[Exercise requirements] Reproduce the text below on mosquito spraying and larviciding word for word, in full.

[Text provided]
═══

We in Don’t Spray Me! are in favor of scientific knowledge.
We would like public officials to share more background information with the public.
We find it disrespectful of taxpayers and residents when public employees do not reveal information that they should have, even when we file Right To Know requests as specified by state law.
How does the Health Department decide when and where to spray pesticides on private and public spaces?
How does it implement its promise of “exhausting all other available mosquito control strategies” before spraying?
Where has the County been applying larvicide (the most effective means of mosquito control)?
The short answer we keep getting is: no answer. But we will get answers, because we believe in an informed public active in asserting its rights against policies whose own implementers cannot or do not care to justify them.
In case you are wondering: spell “larvicide” or “larvacide,” “mosquitoes” or “mosquitos.”
“Spraying” refers to an air-borne mist, spread by trucks in streets in the case of mosquito control in inhabited areas, that kills adult insects (not eggs, larvae, or pupae) that happen to fly into its droplets and can harm others like amphibians, fish, and cats.
“Larviciding” involves dropping in standing water a biological agent that kills mosquito larvae right where they are growing; larvicide is harmless to people and other organisms (except another pest insect species).
Don’t Spray Me! wants more larviciding and less spraying!

═══

[Given data]
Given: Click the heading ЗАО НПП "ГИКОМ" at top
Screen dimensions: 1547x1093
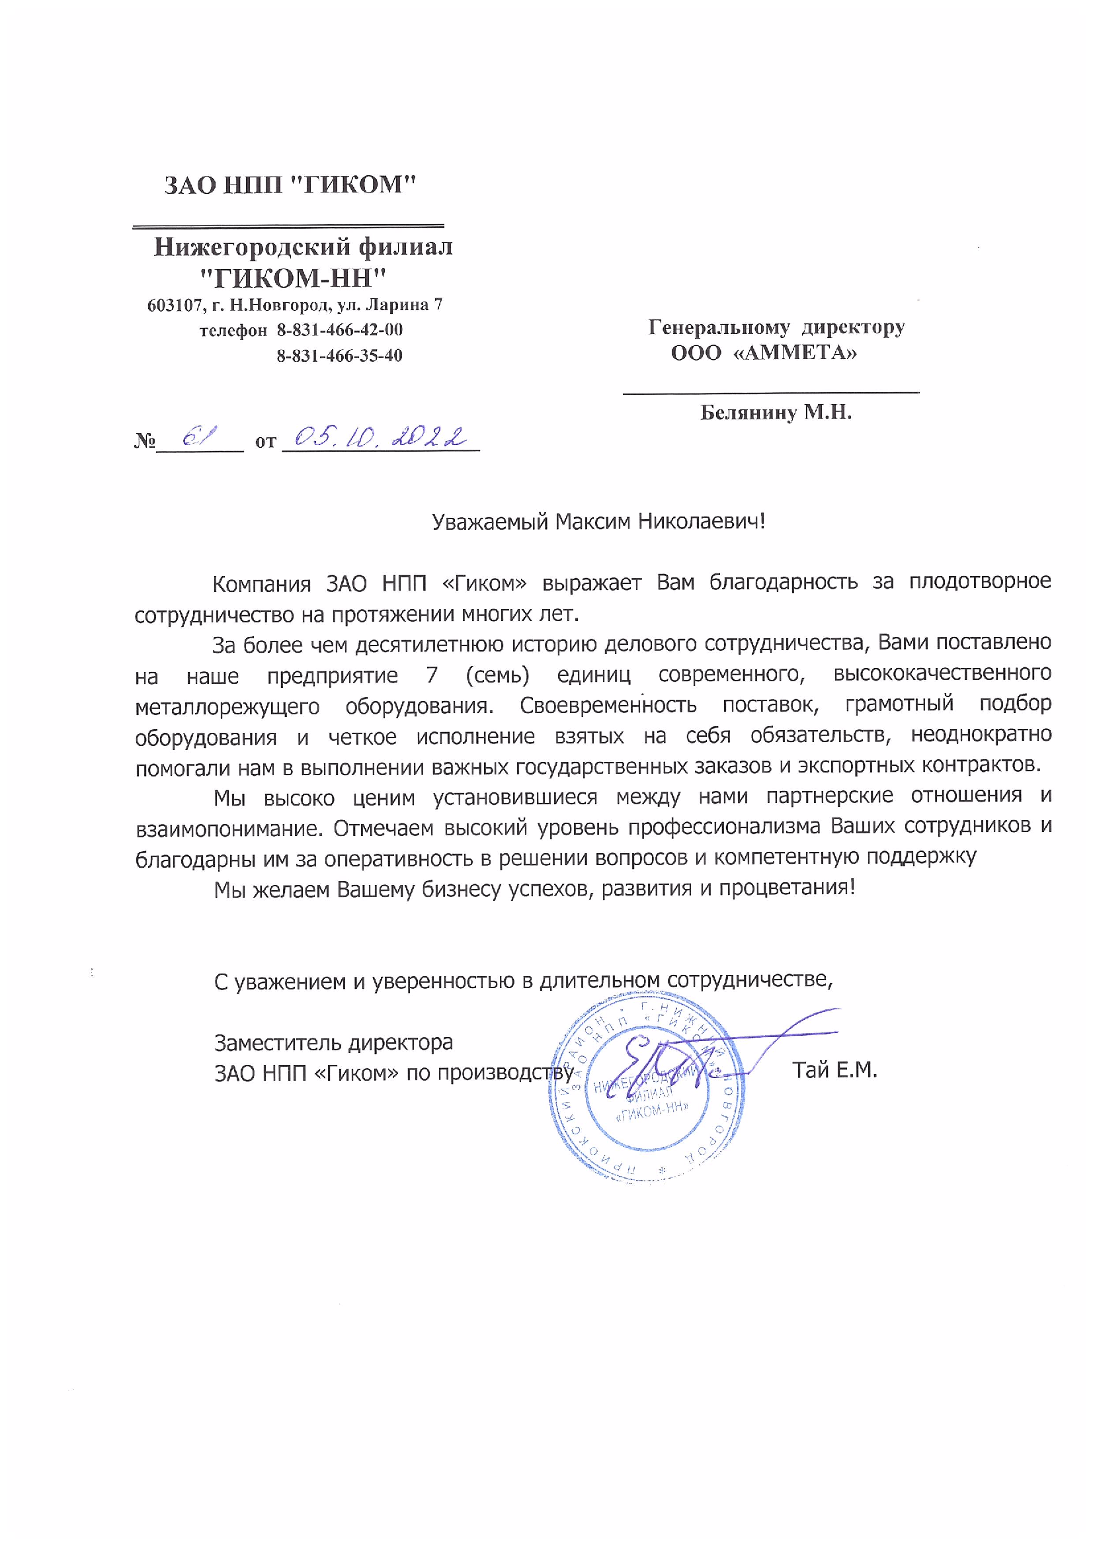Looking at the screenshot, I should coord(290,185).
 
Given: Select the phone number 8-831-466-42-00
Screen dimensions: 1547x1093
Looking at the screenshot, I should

═══

[Task solution]
We in Don’t Spray Me! are in favor of scientific knowledge.
We would like public officials to share more background information with the public.
We find it disrespectful of taxpayers and residents when public employees do not reveal information that they should have, even when we file Right To Know requests as specified by state law.
How does the Health Department decide when and where to spray pesticides on private and public spaces?
How does it implement its promise of “exhausting all other available mosquito control strategies” before spraying?
Where has the County been applying larvicide (the most effective means of mosquito control)?
The short answer we keep getting is: no answer. But we will get answers, because we believe in an informed public active in asserting its rights against policies whose own implementers cannot or do not care to justify them.
In case you are wondering: spell “larvicide” or “larvacide,” “mosquitoes” or “mosquitos.”
“Spraying” refers to an air-borne mist, spread by trucks in streets in the case of mosquito control in inhabited areas, that kills adult insects (not eggs, larvae, or pupae) that happen to fly into its droplets and can harm others like amphibians, fish, and cats.
“Larviciding” involves dropping in standing water a biological agent that kills mosquito larvae right where they are growing; larvicide is harmless to people and other organisms (except another pest insect species).
Don’t Spray Me! wants more larviciding and less spraying!